TLDR: I wanted to make a fast and low complexity “search engine”, and got good results with neural network embeddings combined with an approximate vector search.

Recent advances in large deep learning models have brought interesting multi-modal capabilities, notably for combined text and images, like Imagen and DALL-E 2 for image synthesis from raw text. CLIP, which is also used in DALL-E for image ranking, allow projecting both text and images into a coherent space.

I want to be able to search images from text, so using CLIP we can project both into the same space, making them comparable. Concretely we obtain vectors, and for pairs of vectors we can take their norm as a distance to find closest ones, and return that as a search result.

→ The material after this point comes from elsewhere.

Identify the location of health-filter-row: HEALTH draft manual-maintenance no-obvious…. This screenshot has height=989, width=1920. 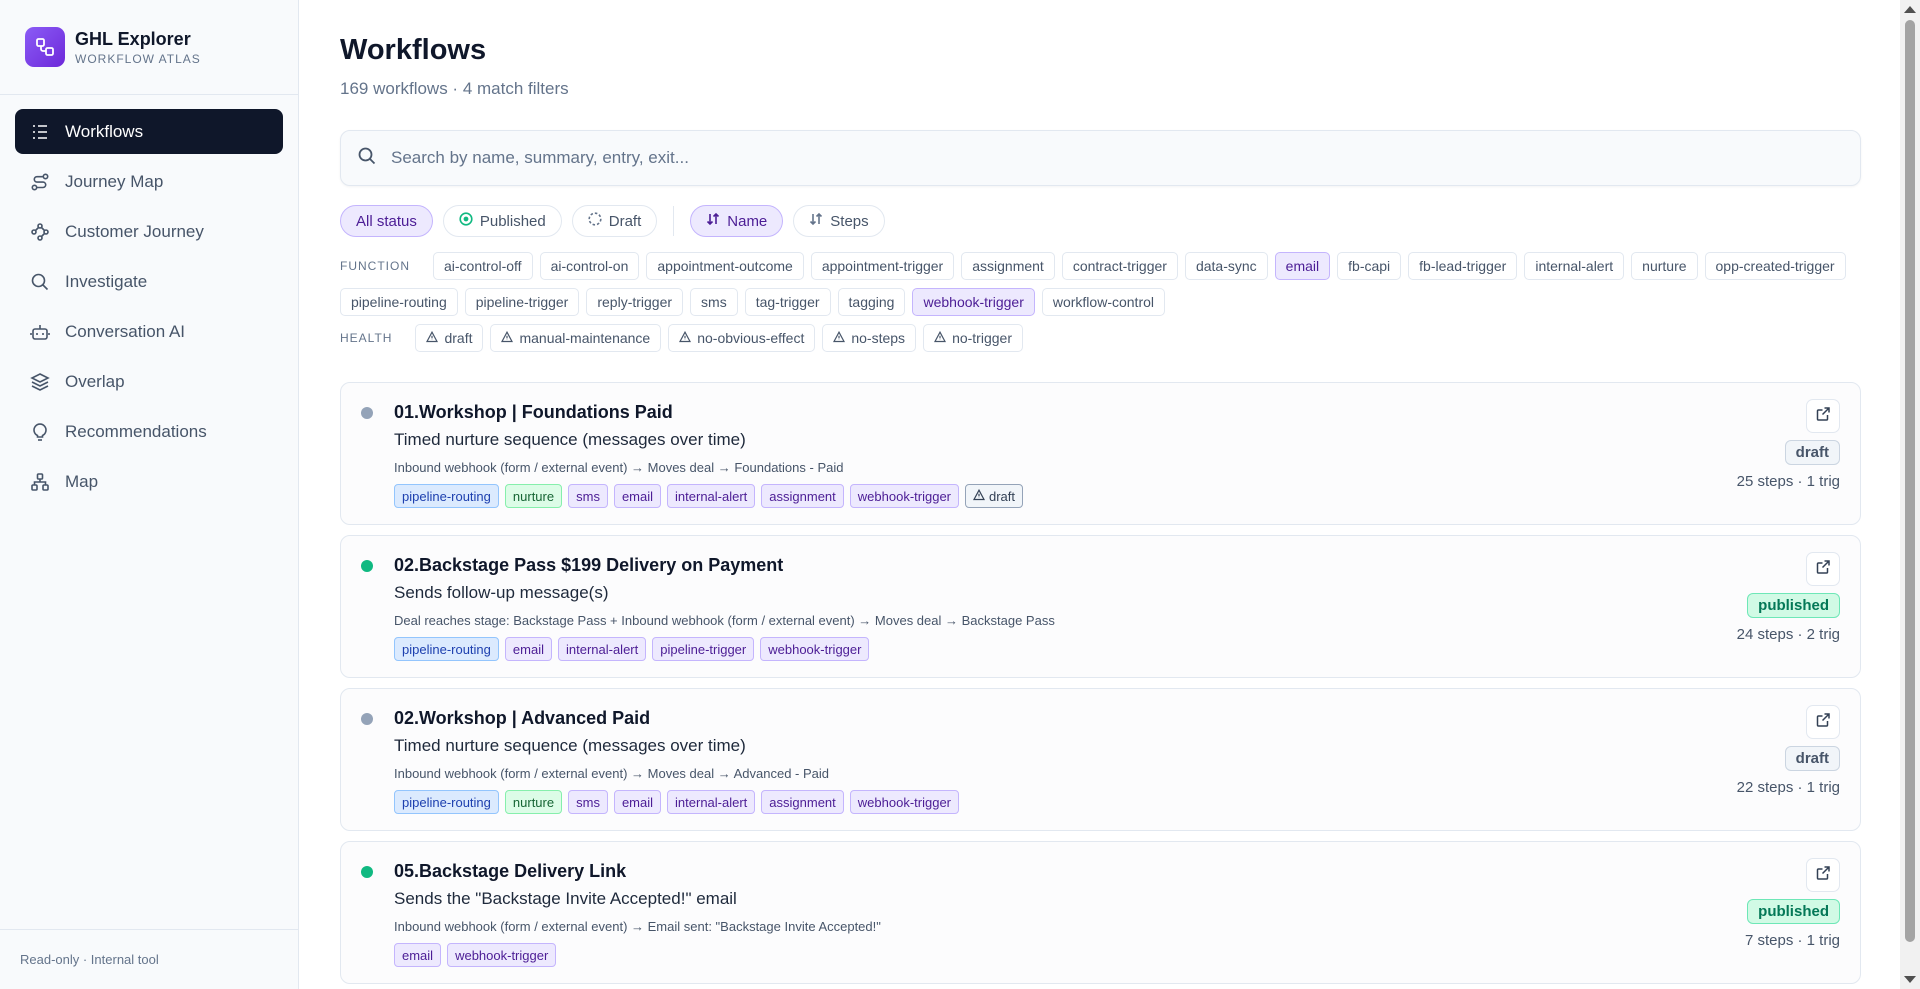
(1105, 338).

In practice comparing one vector (example our query) to all existing ones could be very slow if done exactly. Luckily approximate nearest neighbor (ANN) methods allow us to trade-off a tiny bit of accuracy for massive speed-ups and memory savings. Lots of methods exist (here for benchmarks and pinecone has great docs as an introduction), including innovative learned quantization methods that achieve excellent compression.

For the user interaction, any web tech stack can do the job, I went with FastAPI for the backend and Svelte for the frontend.

So let’s combine the three!

The demo above search over ~1.5M images, taking about 3Gb of space for the index and with latency under 100ms. This is running on single process from my laptop.

To show off the speed, I prepared a tiny version of all images (<500 bytes) that are returned with the search results and loaded immediately. The full size image is then loaded asynchronously, that can take up to a second as those are random internet images.

Also human typing speed is not that fast, so to make the search field usable I added a delay before triggering the search, so the latency you see is after the search query is sent.

Here is an other demo, with full image loading disabled and a lower typing delay, just to show the speed.

I’m quite pleased with those results, there’s still a lot that could be done to speed-up the search further but it’s fast enough for a prototype. The index size/accuracy ratio could also be improved a lot, and the CLIP model should be transferable into a smaller inference network. Also I could make a UI that doesn’t suck 😬

Calling this a “search engine” is a bit of a stretch, there is limited control and no filtering options but the tech stack is very simple (it only took a day to make this demo!). I think simplicity has value in itself. Though with the recent support of ANN+filtering in Lucene/Elasticsearch the comparison would be interesting.